Além das variações etárias, também é preciso lembrar que há muitos fatores apontados por Nielsen que dificultam a precisão nos resultados da pesquisa. Por exemplo, o número de fontes utilizadas no estudo se limitou a 16. Usar todas aquelas disponíveis oficialmente seria impossível e só ampliaria a distância entre um resultado preciso e o “caos” das informações coletadas. Há, também, os casos de fontes muito pequenas, com pouco contraste ou excessivamente “desenhadas” que, por padrão, dificultam a visualização e a distinção entre os caracteres para qualquer pessoa, em qualquer lugar, de qualquer geração.

A conclusão de Nielsen a respeito da tentativa de Wallace e sua equipe é que os resultados não funcionaram como esperado. Não foi possível encontrar uma única tipografia que ajudasse todos os tipos de leitores a ler com mais rapidez, e muitas outras pesquisas serão necessárias para se chegar a uma conclusão satisfatória.
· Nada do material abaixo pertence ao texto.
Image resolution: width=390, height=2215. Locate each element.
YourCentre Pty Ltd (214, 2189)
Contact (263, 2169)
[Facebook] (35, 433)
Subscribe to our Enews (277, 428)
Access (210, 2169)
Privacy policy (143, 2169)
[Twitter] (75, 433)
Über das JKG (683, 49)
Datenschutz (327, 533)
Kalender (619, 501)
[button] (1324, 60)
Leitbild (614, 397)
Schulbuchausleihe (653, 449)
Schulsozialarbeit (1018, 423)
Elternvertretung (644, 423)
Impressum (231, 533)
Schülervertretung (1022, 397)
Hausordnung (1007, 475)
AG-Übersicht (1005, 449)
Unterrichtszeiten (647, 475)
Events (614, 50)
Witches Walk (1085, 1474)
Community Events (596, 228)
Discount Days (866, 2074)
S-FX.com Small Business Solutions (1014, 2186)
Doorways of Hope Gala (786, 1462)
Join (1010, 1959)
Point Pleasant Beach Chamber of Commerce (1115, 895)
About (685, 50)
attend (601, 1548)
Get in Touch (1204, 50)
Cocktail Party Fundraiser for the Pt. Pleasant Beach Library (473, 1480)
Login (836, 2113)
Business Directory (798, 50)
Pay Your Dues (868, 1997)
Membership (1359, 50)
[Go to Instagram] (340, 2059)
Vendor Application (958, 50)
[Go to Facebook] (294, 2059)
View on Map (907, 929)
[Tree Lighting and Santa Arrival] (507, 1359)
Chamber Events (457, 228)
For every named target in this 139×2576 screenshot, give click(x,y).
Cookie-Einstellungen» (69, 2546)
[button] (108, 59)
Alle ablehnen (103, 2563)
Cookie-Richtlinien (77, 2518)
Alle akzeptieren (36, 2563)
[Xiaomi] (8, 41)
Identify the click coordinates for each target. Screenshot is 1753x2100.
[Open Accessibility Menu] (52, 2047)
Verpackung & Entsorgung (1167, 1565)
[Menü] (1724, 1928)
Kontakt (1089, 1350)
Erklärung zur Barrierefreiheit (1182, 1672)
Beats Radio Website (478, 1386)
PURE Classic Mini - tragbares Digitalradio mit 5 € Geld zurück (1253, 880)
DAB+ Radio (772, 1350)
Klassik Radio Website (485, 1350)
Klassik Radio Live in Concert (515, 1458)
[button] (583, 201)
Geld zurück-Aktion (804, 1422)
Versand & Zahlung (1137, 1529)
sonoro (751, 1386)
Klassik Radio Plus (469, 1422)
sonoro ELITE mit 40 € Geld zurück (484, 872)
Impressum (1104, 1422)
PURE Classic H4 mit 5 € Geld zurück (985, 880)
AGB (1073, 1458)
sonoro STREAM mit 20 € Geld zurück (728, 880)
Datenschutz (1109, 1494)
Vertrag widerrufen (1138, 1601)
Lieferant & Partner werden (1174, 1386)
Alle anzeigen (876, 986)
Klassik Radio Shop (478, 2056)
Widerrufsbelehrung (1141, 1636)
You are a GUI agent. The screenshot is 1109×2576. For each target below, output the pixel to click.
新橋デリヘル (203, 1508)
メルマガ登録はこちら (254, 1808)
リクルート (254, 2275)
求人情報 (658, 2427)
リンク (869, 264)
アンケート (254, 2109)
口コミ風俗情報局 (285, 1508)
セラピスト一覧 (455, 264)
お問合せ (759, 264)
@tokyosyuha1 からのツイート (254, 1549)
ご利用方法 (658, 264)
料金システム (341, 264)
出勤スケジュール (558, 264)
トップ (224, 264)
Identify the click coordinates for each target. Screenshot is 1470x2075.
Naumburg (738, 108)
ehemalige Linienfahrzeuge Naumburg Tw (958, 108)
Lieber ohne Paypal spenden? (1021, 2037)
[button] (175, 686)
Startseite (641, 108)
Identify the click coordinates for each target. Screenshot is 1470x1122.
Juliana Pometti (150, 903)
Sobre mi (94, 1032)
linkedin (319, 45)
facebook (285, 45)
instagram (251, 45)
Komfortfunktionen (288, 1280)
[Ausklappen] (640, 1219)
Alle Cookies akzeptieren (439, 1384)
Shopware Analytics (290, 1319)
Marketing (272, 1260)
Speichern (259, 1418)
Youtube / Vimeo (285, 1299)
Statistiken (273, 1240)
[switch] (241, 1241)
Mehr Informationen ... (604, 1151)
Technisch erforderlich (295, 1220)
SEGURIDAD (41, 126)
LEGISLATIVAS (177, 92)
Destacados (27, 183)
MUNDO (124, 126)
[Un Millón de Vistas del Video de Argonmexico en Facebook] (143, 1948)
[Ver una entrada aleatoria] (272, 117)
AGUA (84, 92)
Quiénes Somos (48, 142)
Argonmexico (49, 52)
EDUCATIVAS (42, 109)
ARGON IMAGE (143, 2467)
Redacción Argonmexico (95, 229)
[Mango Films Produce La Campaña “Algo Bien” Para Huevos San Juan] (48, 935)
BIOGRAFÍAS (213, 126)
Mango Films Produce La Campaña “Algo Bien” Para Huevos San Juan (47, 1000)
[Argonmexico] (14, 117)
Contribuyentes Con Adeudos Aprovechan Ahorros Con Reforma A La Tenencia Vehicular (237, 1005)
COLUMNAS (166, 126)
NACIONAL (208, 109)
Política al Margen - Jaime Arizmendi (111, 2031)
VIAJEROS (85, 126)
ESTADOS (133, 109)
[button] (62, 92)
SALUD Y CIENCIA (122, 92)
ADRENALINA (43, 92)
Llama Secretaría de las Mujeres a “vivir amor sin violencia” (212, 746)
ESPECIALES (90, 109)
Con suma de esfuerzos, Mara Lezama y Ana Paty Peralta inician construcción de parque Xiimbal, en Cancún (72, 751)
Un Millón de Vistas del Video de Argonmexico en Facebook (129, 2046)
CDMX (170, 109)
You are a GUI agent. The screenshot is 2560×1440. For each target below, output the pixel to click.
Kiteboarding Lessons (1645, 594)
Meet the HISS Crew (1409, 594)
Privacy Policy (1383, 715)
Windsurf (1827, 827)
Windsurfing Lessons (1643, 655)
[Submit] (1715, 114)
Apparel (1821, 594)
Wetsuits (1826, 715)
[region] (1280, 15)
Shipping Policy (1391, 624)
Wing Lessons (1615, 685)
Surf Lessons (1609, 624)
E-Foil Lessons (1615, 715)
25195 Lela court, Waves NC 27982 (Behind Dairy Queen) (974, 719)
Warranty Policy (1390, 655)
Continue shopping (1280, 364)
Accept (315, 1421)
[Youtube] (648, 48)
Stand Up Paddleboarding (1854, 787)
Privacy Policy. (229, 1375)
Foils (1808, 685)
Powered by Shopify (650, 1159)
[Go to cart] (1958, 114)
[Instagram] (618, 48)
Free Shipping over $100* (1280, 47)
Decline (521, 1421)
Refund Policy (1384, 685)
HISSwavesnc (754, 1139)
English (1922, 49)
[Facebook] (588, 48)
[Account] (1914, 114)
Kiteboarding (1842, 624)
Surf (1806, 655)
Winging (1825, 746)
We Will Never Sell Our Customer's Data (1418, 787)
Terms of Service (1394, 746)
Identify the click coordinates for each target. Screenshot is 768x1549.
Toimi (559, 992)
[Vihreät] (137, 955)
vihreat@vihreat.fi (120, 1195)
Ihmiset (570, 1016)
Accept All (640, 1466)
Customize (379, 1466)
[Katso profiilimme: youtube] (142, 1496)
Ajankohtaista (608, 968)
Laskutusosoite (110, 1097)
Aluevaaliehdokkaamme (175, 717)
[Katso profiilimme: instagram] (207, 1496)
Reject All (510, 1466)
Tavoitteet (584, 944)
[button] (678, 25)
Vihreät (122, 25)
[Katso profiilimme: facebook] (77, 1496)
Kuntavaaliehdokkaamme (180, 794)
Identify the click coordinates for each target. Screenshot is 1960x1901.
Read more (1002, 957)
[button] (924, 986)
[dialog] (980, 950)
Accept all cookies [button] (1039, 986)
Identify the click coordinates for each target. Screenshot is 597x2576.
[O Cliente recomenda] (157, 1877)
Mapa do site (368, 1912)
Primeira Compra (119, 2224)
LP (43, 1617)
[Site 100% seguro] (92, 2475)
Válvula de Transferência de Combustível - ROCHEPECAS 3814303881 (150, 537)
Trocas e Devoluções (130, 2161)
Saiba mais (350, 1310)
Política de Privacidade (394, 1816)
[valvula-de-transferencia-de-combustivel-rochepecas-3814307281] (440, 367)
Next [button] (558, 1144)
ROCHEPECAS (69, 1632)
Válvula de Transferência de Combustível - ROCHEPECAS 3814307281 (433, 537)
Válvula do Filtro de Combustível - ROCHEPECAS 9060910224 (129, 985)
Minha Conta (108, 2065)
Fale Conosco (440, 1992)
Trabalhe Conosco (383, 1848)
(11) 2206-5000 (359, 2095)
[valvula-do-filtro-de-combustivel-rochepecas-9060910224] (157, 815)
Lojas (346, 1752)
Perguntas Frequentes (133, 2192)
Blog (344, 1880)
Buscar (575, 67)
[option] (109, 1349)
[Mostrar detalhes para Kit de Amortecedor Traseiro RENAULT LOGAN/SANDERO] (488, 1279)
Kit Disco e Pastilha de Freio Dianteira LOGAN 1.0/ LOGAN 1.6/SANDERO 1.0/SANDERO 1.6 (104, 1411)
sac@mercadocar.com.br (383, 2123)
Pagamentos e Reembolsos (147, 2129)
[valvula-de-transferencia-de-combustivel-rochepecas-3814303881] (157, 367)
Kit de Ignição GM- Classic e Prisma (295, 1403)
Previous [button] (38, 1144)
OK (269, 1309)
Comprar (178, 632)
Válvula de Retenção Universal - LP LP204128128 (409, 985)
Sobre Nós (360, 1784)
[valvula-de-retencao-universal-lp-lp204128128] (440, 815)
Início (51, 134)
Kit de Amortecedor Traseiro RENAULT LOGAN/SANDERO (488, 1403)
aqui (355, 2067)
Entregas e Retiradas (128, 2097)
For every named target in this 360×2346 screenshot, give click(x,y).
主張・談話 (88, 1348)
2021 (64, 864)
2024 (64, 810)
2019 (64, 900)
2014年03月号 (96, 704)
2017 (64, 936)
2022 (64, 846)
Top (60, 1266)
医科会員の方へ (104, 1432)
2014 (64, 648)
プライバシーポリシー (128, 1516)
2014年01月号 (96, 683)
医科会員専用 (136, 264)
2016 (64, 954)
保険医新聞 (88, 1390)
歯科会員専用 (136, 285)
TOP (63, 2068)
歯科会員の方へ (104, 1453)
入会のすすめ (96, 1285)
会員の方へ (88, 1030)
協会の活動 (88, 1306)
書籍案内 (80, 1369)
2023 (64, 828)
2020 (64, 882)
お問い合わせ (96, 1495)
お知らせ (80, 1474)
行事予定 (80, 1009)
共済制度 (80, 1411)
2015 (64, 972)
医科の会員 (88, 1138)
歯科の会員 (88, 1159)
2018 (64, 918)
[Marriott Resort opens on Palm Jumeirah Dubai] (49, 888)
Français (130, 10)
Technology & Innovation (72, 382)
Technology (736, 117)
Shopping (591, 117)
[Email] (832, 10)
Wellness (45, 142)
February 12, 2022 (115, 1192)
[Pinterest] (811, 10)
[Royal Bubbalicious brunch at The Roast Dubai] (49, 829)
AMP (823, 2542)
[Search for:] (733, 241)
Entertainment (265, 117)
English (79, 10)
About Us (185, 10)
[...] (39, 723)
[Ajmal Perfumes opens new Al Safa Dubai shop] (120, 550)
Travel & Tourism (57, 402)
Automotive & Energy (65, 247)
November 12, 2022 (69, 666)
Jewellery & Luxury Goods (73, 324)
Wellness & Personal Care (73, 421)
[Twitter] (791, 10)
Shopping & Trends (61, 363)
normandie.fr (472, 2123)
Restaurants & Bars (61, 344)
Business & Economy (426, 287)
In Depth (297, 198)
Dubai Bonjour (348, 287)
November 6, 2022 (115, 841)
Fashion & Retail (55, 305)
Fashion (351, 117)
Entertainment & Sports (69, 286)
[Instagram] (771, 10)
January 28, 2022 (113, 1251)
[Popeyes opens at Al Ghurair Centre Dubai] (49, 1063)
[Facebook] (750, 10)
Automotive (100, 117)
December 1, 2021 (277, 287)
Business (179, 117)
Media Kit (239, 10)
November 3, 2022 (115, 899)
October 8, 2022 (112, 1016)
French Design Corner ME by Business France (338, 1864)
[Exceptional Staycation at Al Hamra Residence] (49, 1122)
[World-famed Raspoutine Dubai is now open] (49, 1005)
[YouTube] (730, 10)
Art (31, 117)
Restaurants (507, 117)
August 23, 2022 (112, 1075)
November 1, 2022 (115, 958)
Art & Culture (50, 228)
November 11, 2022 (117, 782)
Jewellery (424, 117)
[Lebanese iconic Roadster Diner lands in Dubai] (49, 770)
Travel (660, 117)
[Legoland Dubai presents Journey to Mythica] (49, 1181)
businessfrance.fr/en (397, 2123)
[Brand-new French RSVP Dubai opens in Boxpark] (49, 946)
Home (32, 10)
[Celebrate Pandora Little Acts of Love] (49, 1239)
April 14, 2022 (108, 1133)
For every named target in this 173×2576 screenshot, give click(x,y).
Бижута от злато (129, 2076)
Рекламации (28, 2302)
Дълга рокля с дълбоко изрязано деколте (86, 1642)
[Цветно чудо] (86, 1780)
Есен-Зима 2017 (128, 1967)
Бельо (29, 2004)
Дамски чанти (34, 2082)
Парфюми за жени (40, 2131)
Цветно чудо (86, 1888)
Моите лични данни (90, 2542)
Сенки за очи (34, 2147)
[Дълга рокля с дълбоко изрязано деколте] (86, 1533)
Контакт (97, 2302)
No entanto, alguns pontos ficaram muito claros: cada leitor tem particularidades que podem influenciar no modo como lê, e tentar incansavelmente achar um padrão capaz de atender igualmente a todos os públicos é desconsiderar peculiaridades do indivíduo que podem ser a chave de uma ferramenta verdadeiramente eficaz.

Talvez o estudo que frustrou expectativas do time envolvido e, claramente, do guru Nielsen, seja mais um reforço de que a experiência do usuário é um universo ainda mais complexo do que podemos prever, e definir a tipografia para leituras em tela é um processo contínuo de estudo, pesquisa, adequação e aperfeiçoamento, assim como todas as propostas que pretendem diminuir ao máximo os obstáculos que desestabilizam a fluidez em qualquer atividade do usuário final.